Я почитал себя счастливым видеть славного покорителя Берг-оп-Зома, но мне было больно, что сей великий человек принуждён рассуждать о курином фрикасе с такой же серьёзностью, каковая уместна лишь при вынесении смертного приговора.
. . . . . . . . . . . . . . . . . . . . . . . . . . . . . . . . . . . . . . . . . . .
Мадемуазель Квинсон, юная особа пятнадцати-шестнадцати лет, дочь моей квартирной хозяйки, часто приходила ко мне, когда её совсем не звали. Не надобно было долгого времени, дабы понять, что она влюблена в меня. Я заслуживал бы только осмеяния, отнесясь с холодностью к сей пикантной брюнетке, обладавшей чарующим голосом. Первые четыре или пять месяцев ничего, кроме детских шалостей, между нами не было; но однажды я возвратился ночью и увидел, что она глубоко спит на моей постели. Я не посчитал необходимым будить её, разделся и лёг рядом. Ушла она лишь на утренней заре.
Не прошло после этого и трёх часов, как явилась какая-то модистка с прелестной дочерью и стала приглашать меня к завтраку.

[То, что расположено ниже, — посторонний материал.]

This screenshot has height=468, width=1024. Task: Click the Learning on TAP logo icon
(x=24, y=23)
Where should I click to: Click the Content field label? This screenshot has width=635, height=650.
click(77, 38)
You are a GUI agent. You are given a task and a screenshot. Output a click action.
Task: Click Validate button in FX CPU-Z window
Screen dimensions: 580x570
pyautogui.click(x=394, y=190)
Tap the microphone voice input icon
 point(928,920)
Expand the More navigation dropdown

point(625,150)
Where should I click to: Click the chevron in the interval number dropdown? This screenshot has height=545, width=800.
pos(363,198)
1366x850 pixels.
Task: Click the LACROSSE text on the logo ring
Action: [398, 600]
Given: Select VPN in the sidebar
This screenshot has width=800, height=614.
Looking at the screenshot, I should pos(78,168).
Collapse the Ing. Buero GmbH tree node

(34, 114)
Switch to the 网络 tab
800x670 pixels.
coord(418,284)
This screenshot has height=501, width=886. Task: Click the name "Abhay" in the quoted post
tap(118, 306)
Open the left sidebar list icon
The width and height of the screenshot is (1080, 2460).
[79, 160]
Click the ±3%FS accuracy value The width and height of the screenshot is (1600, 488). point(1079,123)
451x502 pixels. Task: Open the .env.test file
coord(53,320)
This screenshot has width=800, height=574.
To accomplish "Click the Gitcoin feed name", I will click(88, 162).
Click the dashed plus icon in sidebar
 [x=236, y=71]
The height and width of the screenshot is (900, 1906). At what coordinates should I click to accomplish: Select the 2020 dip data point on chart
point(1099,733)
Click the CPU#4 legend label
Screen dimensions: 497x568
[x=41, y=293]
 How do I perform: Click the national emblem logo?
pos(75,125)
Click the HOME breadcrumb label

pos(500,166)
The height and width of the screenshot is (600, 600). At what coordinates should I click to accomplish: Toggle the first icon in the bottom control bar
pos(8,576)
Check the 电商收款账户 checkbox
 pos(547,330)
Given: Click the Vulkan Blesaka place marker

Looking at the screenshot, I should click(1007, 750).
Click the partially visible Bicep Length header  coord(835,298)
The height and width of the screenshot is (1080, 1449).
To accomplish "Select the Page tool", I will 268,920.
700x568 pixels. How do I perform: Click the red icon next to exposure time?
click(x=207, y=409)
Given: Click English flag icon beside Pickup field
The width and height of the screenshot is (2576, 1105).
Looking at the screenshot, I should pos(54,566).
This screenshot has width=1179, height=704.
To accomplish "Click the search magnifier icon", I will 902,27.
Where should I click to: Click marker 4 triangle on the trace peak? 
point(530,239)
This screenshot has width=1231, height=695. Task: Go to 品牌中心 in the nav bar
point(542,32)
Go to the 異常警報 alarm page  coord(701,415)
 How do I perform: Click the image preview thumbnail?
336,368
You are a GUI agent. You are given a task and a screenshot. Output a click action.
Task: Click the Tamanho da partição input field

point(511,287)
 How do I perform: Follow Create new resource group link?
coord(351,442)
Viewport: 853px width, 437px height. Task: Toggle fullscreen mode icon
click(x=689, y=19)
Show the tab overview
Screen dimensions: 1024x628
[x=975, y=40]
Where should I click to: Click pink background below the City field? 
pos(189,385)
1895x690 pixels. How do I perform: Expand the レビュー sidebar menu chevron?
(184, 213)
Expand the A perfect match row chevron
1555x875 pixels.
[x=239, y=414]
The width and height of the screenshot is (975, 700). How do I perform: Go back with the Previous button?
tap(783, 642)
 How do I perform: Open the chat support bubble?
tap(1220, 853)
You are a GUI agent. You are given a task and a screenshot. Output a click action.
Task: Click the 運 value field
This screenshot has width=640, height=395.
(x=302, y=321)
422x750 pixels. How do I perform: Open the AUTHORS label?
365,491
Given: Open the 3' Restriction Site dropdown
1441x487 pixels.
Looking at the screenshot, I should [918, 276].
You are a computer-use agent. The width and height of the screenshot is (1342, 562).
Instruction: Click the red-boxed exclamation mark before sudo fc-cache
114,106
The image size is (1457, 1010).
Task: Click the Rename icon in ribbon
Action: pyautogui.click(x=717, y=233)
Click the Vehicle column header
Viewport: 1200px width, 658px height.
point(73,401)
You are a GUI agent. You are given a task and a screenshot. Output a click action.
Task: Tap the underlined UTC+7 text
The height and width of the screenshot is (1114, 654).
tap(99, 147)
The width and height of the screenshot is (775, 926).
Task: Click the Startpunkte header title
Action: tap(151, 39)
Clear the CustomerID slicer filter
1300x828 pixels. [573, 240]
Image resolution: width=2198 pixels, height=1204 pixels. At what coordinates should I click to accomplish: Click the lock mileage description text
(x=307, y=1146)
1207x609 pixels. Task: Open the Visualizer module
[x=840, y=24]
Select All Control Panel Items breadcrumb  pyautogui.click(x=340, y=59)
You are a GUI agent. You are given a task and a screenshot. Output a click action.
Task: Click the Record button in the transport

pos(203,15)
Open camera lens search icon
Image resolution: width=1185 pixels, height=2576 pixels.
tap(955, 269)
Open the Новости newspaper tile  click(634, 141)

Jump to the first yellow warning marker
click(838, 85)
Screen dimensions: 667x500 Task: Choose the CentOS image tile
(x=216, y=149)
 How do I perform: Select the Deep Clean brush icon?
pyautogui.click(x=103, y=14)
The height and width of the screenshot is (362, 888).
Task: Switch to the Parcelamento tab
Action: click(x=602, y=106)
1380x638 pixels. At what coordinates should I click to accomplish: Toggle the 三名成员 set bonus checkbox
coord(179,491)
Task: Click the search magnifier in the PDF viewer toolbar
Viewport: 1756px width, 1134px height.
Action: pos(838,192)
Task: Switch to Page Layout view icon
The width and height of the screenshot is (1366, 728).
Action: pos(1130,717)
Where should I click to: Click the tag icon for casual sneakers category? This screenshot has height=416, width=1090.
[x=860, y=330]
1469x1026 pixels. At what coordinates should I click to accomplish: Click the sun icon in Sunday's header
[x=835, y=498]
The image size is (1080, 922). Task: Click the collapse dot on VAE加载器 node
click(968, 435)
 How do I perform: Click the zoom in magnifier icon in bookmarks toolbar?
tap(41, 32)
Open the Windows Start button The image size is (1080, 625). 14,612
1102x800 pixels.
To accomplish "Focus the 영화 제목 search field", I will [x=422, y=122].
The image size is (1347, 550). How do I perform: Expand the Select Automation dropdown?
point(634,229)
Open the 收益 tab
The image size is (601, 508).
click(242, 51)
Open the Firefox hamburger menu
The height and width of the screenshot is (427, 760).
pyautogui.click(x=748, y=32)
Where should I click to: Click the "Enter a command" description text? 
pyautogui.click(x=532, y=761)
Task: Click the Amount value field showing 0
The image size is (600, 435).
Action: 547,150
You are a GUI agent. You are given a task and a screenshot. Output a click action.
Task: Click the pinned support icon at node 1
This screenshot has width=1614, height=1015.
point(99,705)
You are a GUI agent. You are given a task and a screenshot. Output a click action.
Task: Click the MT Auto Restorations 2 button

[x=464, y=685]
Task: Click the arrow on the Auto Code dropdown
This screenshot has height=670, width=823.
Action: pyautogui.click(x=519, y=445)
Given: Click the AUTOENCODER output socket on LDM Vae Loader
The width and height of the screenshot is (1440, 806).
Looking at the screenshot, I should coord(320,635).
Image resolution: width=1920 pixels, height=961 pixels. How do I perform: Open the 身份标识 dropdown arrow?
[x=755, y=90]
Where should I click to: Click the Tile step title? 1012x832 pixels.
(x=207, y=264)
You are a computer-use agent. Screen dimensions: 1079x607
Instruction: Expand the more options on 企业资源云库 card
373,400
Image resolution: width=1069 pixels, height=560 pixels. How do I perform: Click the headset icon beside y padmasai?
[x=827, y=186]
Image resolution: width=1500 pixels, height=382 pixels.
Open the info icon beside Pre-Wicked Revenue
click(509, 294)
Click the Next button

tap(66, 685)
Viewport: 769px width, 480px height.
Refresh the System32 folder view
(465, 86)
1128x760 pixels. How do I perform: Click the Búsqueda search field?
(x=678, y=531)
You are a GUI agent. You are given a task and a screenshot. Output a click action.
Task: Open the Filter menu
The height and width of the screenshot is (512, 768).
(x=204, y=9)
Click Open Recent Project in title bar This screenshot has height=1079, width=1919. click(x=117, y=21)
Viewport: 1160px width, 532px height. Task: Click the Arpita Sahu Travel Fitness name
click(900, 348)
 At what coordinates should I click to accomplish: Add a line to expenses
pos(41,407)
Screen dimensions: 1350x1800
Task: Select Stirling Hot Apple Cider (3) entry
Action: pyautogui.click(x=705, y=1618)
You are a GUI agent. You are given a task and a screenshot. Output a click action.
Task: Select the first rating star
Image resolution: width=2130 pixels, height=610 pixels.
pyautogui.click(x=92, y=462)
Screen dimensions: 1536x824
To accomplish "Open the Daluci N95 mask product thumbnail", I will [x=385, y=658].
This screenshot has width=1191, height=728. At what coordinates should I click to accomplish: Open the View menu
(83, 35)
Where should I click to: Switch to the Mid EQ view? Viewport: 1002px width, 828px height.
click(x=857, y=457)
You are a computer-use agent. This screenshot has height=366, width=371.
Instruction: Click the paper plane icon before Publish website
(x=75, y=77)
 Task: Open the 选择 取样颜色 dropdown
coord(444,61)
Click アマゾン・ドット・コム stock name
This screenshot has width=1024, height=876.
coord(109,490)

Девица была вполне достойна такового предложения, но я нуждался в отдыхе и, поговорив с ними не более часа, выпроводил их. Уходя, они встретили мадам Квинсон, которая пришла со своей дочерью убрать мою постель. Я надел халат и сел за бумаги.
— Ах, подлые мошенницы! — воскликнула вдруг мамаша.
— Что с вами, мадам?
— Всё очень просто, сударь, простыни совсем испорчены.
— Очень жаль, любезная, значит, надобно переменить их, и дело с концом.
— Пусть только явятся ещё хоть раз, я им покажу.
Она ушла, бормоча угрозы. Мы остались наедине с Мими, и я стал упрекать её в неосторожности. Она же со смехом отвечала мне, что сам Амур послал этих женщин на помощь невинности. С сего дня Мими ничем уже не стеснялась и приходила ко мне в постель, как только у неё возникало к тому желание, если, конечно, я не отправлял её обратно. Но месяца через четыре красавица моя объявила, что тайна наша скоро раскроется.